A) We GPs use an acronym for this. It’s TATT, which means “tired all the time”.

There are hundreds of possible causes, which can be physical, mental or social.

Often a specific cause is never found and things get better after a short time, but if this symptom of unexplained fatigue lasts for more than a few weeks it is best to see your GP to discuss it.

Although in your case the blood tests are normal, they are often done to check for things like anemia, an underactive or overactive thyroid, kidney function, and diabetes.

Some of the main causes are related to stress, sleep and our emotional health. And of course fatigue is a very common symptom of post-Covid syndrome, says Covid long.

It might be worth having another chat with your GP about anxiety, or even going for NHS talk therapy yourself at nhs.uk/talk.

There may also be ‘red flags’ which would mean your GP should be watching you very closely and considering further testing. These include things such as unintentional weight loss, persistent cough, any blood loss, unexplained lumps, or lymph nodes that remain enlarged for longer than two weeks.

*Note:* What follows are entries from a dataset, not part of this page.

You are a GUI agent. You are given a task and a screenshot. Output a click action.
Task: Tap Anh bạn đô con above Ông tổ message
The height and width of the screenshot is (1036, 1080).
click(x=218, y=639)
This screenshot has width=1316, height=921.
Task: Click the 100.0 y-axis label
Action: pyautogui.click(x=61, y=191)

Q) Is there a specific clinic for mole and blemish checks? I’m not sure this warrants a GP appointment.

A) If you’re not worried and just want to monitor non-suspicious moles and blemishes, there’s no clinic available to check this on the NHS.

It would mean going private.

However, if there is a mole or other skin lesion that worries you, then you should make an appointment with your GP as your first port of call.

It is important to have a new or existing mole examined if it changes shape, looks uneven, changes color, becomes darker, has more than two colors, or begins to itch, crust, flake or bleed.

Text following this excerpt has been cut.